Why is the direct product of a finite number of nilpotent groups nilpotent?
Let $G=H\times K$. Note that $[(h_1, k_1), (h_2, k_2)] = ([h_1, h_2],[k_1, k_2])$, and so
$$[H\times K, H\times K]=[H, H] \times [K, K]=H_1\times K_1.$$
Similarly,
$$[H\times K,H_1\times K_1]= [H, H_1] \times [K, K_1]=H_2 \times K_2,$$
etc.
Assuming $H$ and $K$ are nilpotent, there exists and $i$ such that $G_i=H_i\times K_i=\langle 1\rangle$, and so $G$ is nilpotent.
The class of a nilpotent group $Q$ is defined to be the unique number $c$ such that $Q_c$ is trivial but $Q_{c-1}$ is non-trivial.
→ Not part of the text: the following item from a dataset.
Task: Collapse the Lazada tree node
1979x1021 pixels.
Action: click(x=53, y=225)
Then, for $G=H\times K$ where $H$ is of class $c$ and $K$ is of class $d$, then the above working shows that $G$ is of class at most $\max(c, d)$.
Thus, the direct product of two nilpotent groups is nilpotent, and a simple inductive argument completes the proof.
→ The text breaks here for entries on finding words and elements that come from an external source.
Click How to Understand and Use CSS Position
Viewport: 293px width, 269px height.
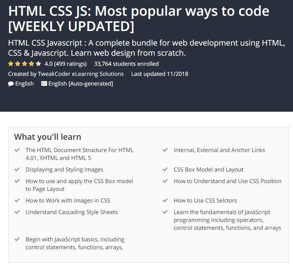pyautogui.click(x=227, y=181)
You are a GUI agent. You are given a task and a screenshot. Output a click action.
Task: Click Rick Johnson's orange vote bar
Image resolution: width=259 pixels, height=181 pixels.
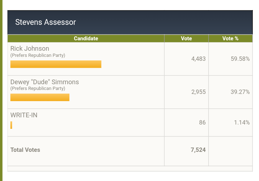tap(56, 64)
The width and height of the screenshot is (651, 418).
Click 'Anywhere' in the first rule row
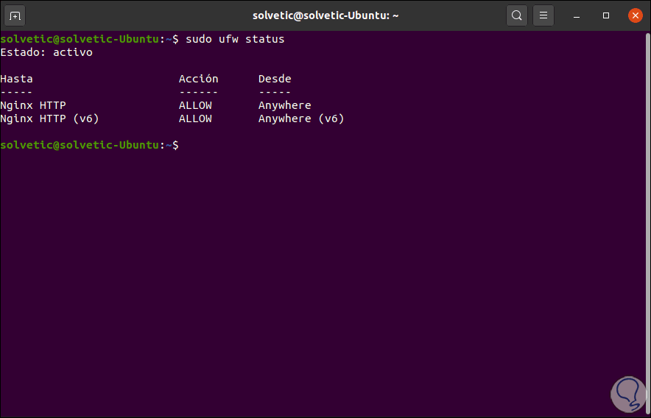(284, 105)
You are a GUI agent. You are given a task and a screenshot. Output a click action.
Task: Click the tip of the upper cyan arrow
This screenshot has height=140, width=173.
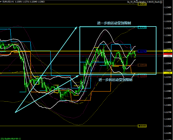pyautogui.click(x=77, y=27)
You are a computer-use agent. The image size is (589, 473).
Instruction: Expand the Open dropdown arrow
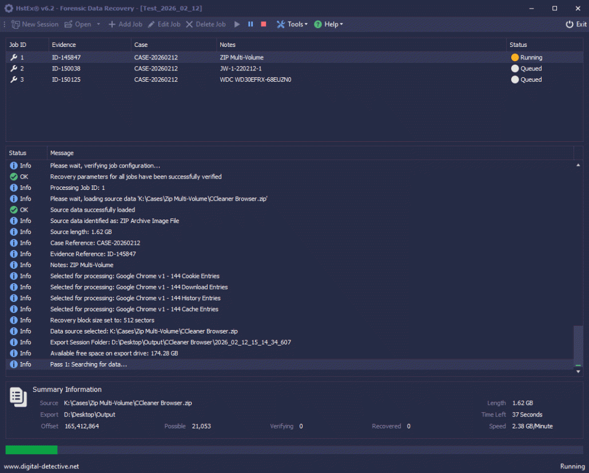[x=98, y=25]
This result is a specific case of a well-known result, called Fitting's Theorem, and the working to prove both of them is rather similar. Fitting's Theorem says the following,
Theorem:(Fitting's Theorem) Let $M$ and $N$ be normal nilpotent subgroups of a group $G$. If $c$ and $d$ are the nilpotent classes of $M$ and $N$, then $L=MN$ is nilpotent of class at most $c+d$.
In our case, these conditions all hold, we just have the additional conditions that $G=MN(=L)$ and that $M\cap N=1$, which makes our life easier. To prove Fitting's Theorem, start by proving that for $U, V, W\lhd G$ we have $[UV, W]=[U, W][V, W]$ and $[U, VW]=[U, V][U, W]$. The nilpotency of $L$ follows quickly. I will leave you to prove the class is $c+d$ on your own.
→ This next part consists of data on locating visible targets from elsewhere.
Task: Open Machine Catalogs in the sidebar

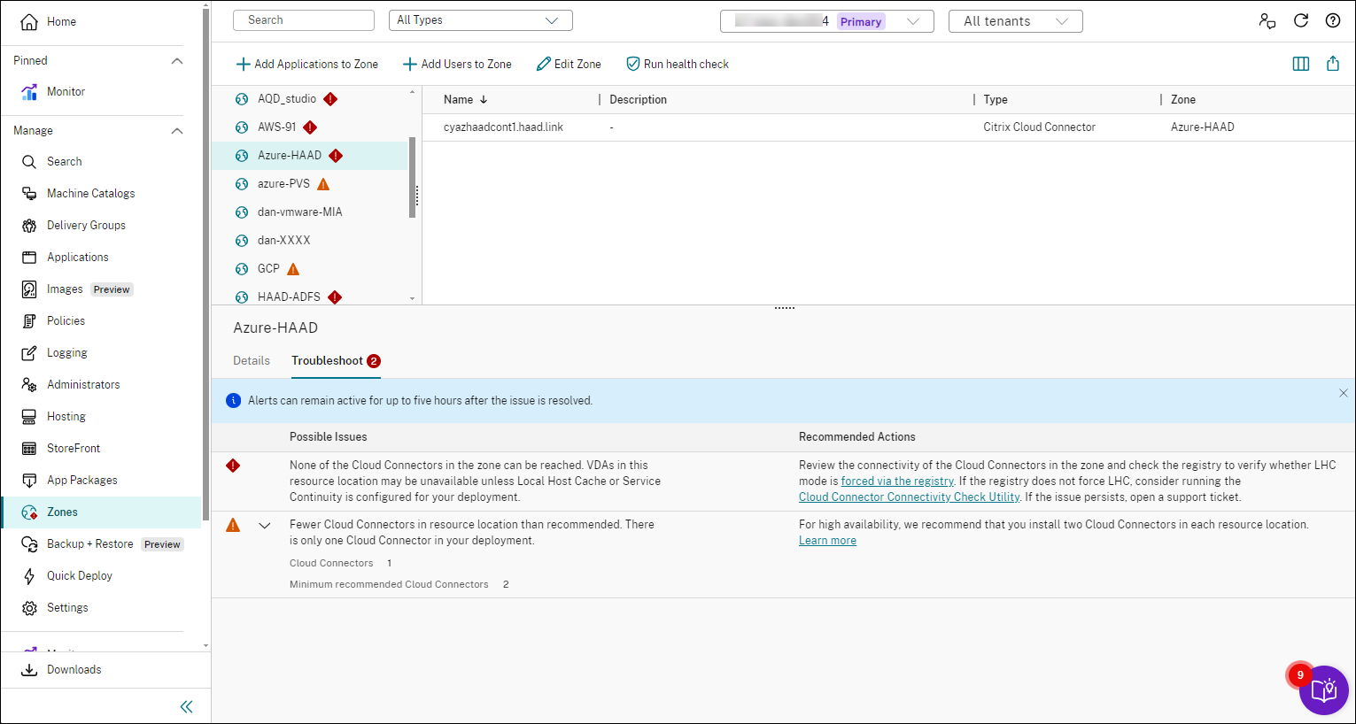Action: [90, 193]
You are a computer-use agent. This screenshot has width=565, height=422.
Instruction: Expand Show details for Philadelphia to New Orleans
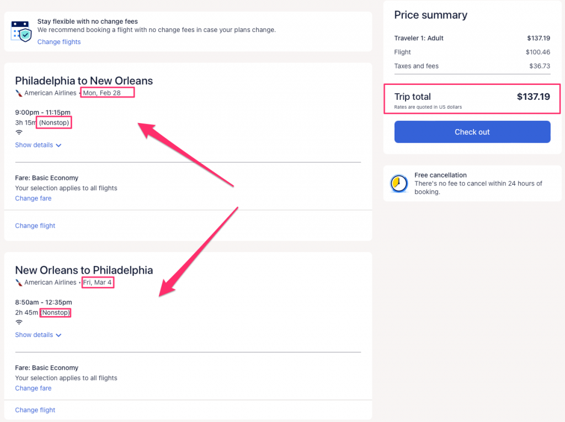[x=38, y=145]
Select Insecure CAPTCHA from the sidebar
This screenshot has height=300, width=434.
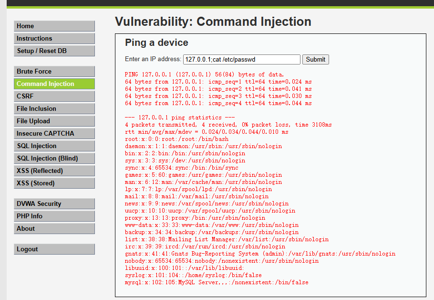(54, 134)
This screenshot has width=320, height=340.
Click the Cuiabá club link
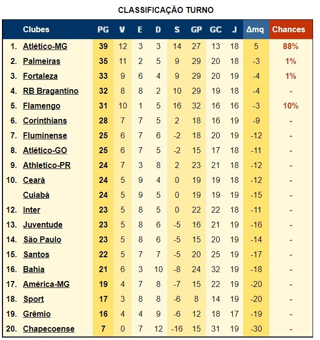[36, 195]
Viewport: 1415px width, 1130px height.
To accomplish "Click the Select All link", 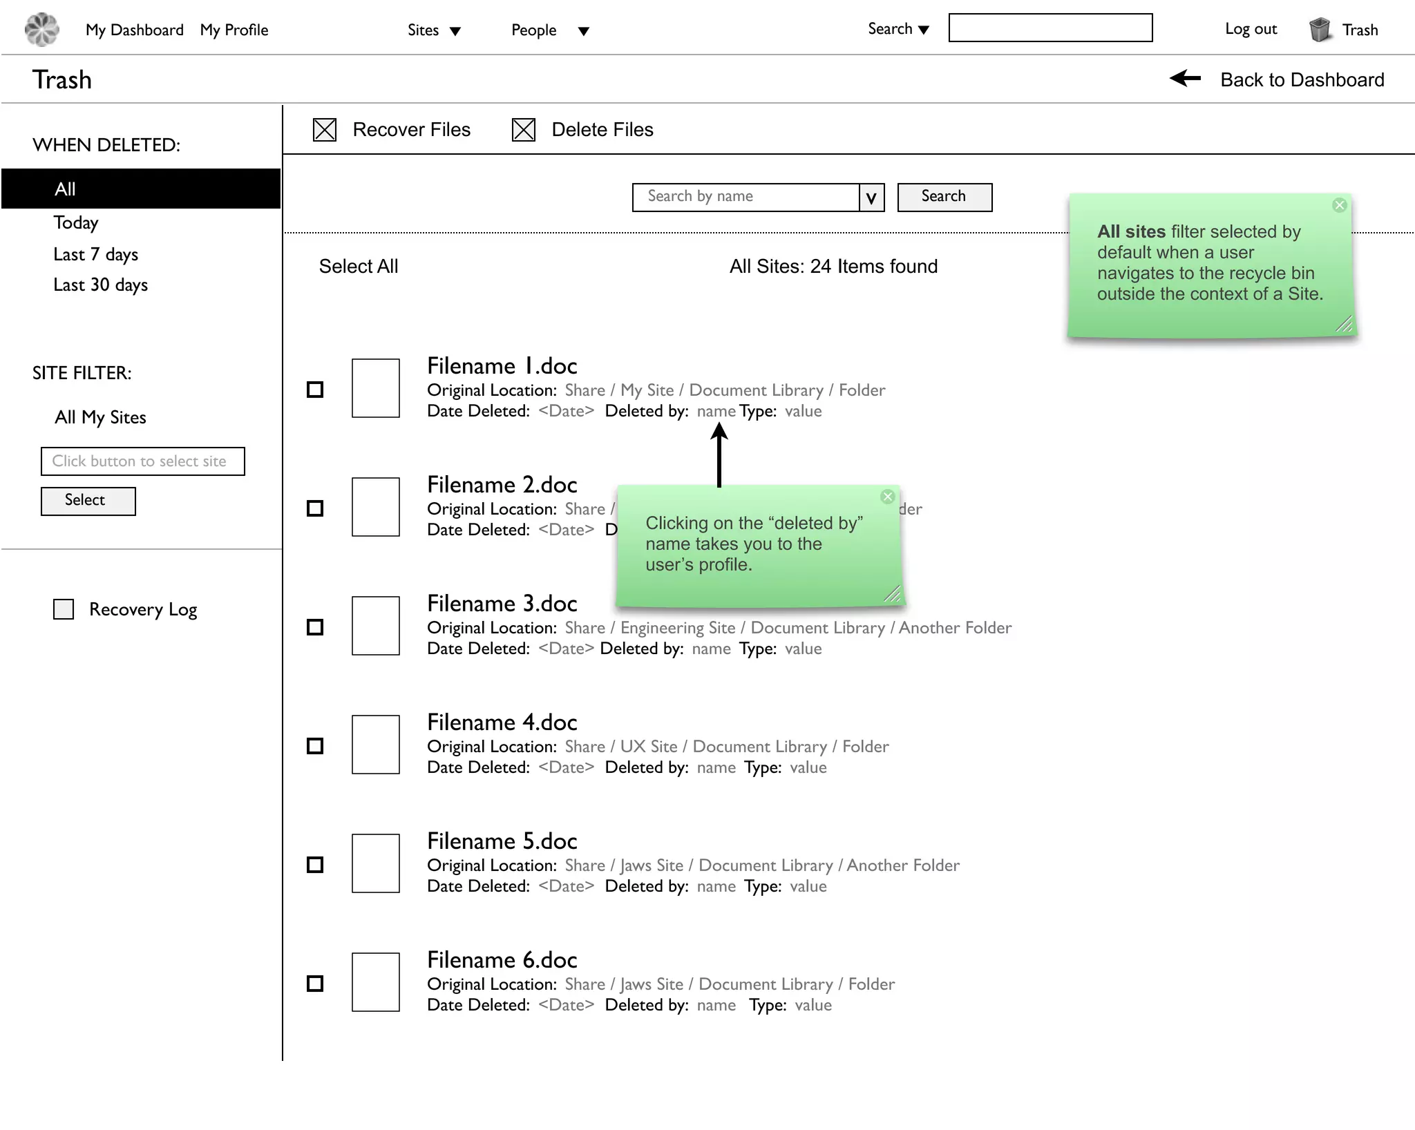I will click(358, 267).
The class of all nilpotent groups of nilpotency class at most $c$ is exactly the collection of all groups for which the group word $$[x_1,x_2,x_3,\ldots,x_{c+1}]$$ evaluates to $1$ for all possible choices of $x_1,\ldots,x_{c+1}$ in the group (here, commutators are $[a,b]=a^{-1}b^{-1}ab$, and we write them left-normed, so that $[a,b,c] = [[a,b],c]$).
Since a collection of groups that is defined by group words forms a variety, and is closed under quotients, subgroups and arbitrary direct products, it follows that an arbitrary direct product of nilpotent groups of class at most $c$ is always nilpotent of class at most $c$.
If you have a finite collection $G_1,\ldots,G_n$ of nilpotent groups, then letting $c_i$ be the class of $G_i$, we can let $c=\max\{c_1,\ldots,c_n\}$; then each $G_i$ is nilpotent of class at most $c$, and thus the product is nilpotent of class at most $c$.
More generally any family of groups with bounded nilpotency class will have a product which is nilpotent (of class at most the common bound for the class).
On the other hand, taking a product of groups of unbounded nilpotency class will yield a group that is not nilpotent.
(The same idea works to show that any family of groups of bounded solvability class is solvable, and in particular that any finite family of solvable groups has solvable product).
One nice characterization of finite nilpotent groups is that a finite group is nilpotent if and only if it is the (internal) direct product of its Sylow subgroups (or equivalently, every Sylow subgroup is normal). From this characterization the fact that you want follows almost immediately.
Here's a proof which works for finite or infinite nilpotent groups. If $G = G_1 \times G_2 \times \ldots \times G_n$, then $Z(G) = Z(G_1) \times \ldots \times Z(G_n)$, so that $G/Z(G) \cong G_1/Z(G_1) \times \ldots \times G_n/Z(G_n)$. Continuing in this way, you can see that if the upper central series for each $G_i$ eventually reaches $G_i$, (ie, if each $G_i$ is nilpotent), then the upper central series for $G$ eventually reaches $G$ (ie, $G$ is nilpotent).